新入生が希望を胸に校舎内へと足を踏み入れる。
僕らにもこの春の爽やかな風の香りが……
全く届かない狭くきな臭い部室に居るのであった。
玲:新学期だよ、もう。僕も高校4年生。
雫:今年は受験が控えてるし、あんまり遊んでいらないよ?(笑)
玲:僕の場合、就活だけどねん。
翔:玲のような人物像を求める企業なんてあるのかな……(苦笑)
僕らも今年で高校4年生。
進学と就職ラッシュで、数名しかいないクラスメートも少なからず将来を意識し始めていることだろう。

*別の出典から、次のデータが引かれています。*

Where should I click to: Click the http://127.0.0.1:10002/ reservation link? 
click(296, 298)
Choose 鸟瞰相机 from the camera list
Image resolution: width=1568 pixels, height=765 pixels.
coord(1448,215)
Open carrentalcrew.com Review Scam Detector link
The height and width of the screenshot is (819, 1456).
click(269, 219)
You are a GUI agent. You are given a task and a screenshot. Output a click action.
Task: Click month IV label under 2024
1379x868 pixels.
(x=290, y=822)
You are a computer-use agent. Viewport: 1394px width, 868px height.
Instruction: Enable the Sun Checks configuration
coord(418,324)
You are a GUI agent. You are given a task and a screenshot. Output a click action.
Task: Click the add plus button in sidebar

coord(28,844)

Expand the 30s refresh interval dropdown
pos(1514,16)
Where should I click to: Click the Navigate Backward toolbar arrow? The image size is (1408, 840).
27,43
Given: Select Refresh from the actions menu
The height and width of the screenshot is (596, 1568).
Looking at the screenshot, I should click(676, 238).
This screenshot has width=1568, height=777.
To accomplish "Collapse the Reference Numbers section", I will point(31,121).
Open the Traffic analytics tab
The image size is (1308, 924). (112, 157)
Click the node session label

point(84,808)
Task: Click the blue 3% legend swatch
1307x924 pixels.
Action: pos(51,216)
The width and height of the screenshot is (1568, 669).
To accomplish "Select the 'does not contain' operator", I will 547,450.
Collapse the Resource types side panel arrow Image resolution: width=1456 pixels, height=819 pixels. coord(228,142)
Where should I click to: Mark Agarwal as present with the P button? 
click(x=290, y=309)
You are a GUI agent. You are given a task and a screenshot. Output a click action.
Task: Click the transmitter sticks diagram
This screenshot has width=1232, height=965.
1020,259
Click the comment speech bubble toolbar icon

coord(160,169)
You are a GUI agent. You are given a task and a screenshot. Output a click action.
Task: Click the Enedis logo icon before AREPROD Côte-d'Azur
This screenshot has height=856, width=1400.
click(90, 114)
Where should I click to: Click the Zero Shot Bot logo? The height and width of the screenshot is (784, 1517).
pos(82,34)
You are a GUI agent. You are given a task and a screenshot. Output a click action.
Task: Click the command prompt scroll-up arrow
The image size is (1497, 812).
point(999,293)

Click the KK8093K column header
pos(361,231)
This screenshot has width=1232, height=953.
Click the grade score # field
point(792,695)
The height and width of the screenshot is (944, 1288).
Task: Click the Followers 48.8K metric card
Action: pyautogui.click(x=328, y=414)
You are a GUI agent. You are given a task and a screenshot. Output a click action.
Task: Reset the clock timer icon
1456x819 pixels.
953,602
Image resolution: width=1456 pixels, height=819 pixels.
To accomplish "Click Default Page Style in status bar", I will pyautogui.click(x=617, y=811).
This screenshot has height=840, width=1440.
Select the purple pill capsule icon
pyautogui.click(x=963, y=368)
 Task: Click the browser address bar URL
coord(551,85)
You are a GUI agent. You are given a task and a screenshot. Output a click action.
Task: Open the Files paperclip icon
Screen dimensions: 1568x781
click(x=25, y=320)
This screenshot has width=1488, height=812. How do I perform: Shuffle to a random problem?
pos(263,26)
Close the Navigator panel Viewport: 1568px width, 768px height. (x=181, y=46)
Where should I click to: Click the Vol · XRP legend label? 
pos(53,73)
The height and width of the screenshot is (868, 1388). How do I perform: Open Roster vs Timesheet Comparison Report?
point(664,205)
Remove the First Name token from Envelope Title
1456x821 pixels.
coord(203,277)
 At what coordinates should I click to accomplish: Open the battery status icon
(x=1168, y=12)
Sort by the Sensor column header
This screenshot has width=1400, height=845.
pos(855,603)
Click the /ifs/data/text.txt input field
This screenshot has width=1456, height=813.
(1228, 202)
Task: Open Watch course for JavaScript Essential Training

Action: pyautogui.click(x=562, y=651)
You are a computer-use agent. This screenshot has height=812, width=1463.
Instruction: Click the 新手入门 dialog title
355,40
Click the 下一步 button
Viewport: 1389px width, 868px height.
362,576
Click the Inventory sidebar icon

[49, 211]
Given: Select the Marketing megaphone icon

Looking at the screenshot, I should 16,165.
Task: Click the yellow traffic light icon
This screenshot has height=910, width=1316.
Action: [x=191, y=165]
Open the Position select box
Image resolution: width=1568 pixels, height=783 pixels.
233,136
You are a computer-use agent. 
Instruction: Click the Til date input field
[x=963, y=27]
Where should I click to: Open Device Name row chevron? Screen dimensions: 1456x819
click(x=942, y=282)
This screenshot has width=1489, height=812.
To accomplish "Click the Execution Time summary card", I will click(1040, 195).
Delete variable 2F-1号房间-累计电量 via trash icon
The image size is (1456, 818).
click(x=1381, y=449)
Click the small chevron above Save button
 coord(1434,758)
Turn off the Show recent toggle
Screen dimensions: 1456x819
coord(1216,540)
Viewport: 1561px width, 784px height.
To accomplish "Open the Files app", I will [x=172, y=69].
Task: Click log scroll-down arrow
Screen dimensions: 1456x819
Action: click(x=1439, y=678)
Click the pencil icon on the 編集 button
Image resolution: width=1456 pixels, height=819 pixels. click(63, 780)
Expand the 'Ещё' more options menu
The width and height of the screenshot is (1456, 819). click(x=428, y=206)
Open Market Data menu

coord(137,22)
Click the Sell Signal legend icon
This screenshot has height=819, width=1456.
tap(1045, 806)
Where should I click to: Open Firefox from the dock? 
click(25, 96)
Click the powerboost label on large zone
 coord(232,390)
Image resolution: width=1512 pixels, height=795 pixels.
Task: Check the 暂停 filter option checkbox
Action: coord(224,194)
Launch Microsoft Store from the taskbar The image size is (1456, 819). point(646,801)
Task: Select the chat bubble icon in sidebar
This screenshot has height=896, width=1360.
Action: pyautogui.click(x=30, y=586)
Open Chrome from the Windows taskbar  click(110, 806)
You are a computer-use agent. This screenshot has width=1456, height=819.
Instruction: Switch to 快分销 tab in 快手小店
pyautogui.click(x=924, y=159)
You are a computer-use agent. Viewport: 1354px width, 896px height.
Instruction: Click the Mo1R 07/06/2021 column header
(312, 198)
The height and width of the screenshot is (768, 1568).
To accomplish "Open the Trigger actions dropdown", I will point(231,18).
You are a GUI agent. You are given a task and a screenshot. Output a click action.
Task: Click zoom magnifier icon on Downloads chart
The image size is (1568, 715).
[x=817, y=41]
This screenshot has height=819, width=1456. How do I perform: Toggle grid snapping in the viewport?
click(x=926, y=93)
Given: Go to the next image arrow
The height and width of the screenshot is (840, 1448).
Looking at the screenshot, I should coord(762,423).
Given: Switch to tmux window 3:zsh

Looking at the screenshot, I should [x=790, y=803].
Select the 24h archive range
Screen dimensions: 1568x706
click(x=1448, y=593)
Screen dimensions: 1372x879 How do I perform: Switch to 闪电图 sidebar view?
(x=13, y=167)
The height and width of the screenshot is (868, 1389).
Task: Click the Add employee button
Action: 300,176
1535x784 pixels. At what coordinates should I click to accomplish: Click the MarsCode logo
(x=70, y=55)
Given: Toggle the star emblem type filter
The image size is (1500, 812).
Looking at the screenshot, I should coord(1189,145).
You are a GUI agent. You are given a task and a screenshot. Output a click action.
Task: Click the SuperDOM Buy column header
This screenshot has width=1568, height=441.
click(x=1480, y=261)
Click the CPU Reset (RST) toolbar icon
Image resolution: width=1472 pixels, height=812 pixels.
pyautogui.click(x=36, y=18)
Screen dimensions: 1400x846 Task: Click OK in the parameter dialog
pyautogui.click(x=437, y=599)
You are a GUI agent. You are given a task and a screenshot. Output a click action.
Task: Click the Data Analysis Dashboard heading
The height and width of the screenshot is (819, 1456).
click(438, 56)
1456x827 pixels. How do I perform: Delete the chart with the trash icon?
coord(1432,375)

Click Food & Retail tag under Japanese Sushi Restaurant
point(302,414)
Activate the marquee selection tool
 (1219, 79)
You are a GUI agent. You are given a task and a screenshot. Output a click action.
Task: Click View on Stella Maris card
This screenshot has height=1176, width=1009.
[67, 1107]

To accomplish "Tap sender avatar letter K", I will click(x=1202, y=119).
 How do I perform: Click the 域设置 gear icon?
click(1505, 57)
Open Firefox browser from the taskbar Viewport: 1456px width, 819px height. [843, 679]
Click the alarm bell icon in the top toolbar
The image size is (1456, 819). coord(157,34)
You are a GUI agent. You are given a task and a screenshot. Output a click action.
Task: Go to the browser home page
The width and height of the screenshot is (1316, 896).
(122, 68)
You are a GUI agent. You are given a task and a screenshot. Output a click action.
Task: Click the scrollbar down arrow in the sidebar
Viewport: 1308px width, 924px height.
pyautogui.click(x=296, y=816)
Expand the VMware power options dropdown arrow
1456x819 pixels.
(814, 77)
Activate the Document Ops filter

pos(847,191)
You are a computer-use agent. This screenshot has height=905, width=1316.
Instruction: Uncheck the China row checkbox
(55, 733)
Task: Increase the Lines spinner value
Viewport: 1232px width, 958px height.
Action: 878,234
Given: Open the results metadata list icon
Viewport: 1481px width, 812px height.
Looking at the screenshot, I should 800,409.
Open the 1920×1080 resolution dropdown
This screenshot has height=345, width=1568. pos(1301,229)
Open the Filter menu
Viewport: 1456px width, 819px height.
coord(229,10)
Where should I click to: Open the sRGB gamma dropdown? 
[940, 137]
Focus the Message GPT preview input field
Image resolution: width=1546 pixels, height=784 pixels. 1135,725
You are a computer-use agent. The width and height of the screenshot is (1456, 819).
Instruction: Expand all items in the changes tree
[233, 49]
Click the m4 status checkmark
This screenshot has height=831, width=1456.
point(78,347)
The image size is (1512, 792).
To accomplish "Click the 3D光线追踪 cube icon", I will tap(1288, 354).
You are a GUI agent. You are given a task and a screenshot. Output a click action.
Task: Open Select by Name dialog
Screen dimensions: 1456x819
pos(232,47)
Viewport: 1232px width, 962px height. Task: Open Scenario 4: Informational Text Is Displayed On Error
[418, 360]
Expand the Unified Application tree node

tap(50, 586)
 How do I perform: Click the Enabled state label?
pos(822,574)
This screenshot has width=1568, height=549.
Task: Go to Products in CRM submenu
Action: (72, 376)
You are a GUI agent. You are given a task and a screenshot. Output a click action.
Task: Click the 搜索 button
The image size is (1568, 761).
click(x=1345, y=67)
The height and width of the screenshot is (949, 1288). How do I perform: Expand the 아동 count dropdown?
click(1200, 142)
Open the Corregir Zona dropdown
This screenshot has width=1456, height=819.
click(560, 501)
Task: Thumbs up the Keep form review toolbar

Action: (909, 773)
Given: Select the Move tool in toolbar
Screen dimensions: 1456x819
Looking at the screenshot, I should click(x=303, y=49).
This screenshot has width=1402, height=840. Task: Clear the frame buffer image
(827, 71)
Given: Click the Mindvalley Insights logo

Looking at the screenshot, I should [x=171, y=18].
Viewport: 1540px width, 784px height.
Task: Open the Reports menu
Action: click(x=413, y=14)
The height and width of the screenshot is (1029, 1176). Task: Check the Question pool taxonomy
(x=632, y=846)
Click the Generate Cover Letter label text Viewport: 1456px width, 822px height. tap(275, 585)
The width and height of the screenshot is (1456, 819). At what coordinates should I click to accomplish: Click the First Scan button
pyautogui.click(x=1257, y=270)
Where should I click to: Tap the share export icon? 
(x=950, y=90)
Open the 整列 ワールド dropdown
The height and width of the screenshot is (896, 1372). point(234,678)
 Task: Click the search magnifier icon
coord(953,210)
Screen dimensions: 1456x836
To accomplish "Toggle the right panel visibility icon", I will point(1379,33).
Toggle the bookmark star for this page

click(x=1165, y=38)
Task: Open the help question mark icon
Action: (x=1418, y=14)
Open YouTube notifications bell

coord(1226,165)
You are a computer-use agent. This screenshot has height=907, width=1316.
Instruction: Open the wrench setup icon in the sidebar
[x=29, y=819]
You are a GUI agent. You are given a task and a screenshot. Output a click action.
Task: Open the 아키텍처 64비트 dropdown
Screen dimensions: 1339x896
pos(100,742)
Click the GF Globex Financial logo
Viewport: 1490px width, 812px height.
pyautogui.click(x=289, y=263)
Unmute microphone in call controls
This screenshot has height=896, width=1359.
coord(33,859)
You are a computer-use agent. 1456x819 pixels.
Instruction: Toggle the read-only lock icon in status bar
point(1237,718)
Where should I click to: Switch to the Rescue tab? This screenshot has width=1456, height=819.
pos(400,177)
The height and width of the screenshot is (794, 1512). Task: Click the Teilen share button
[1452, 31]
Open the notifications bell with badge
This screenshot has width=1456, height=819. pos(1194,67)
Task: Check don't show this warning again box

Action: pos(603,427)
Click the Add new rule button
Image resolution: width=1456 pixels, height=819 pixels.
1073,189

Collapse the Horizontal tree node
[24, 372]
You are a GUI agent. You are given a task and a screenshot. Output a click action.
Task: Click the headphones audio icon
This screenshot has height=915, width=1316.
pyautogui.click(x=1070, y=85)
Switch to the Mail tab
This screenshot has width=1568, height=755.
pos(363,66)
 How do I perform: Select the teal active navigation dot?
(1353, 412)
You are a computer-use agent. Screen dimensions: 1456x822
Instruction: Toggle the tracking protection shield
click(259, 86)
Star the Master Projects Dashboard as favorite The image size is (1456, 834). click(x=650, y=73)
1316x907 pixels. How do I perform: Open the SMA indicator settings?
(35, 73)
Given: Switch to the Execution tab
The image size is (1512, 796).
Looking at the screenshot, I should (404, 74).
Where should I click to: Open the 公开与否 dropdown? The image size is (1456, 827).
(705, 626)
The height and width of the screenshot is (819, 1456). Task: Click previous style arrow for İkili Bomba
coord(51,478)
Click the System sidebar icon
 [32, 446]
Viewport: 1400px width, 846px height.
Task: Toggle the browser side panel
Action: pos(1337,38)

玲:はぁ……就活ヤダな。尾崎さんも水戸さんも卒業しちゃったし。
ねぇー翔。
僕頑張ってさぁ、専業主婦するから家にお金入れてよ。
翔:さらりと爆弾発言しないでくれるかな?(苦笑)
春の陽気に体もリラックスモードにスイッチ。
翔と一緒に机に頬をつけて丸くなっていると、机に吸いつくような強い眠気に襲われる。
玲:就活やぁーだぁー……。
雫:あのねぇー……(苦笑)
今の僕にその睡魔を抗う余力は、これっぽっちも残っていなかった。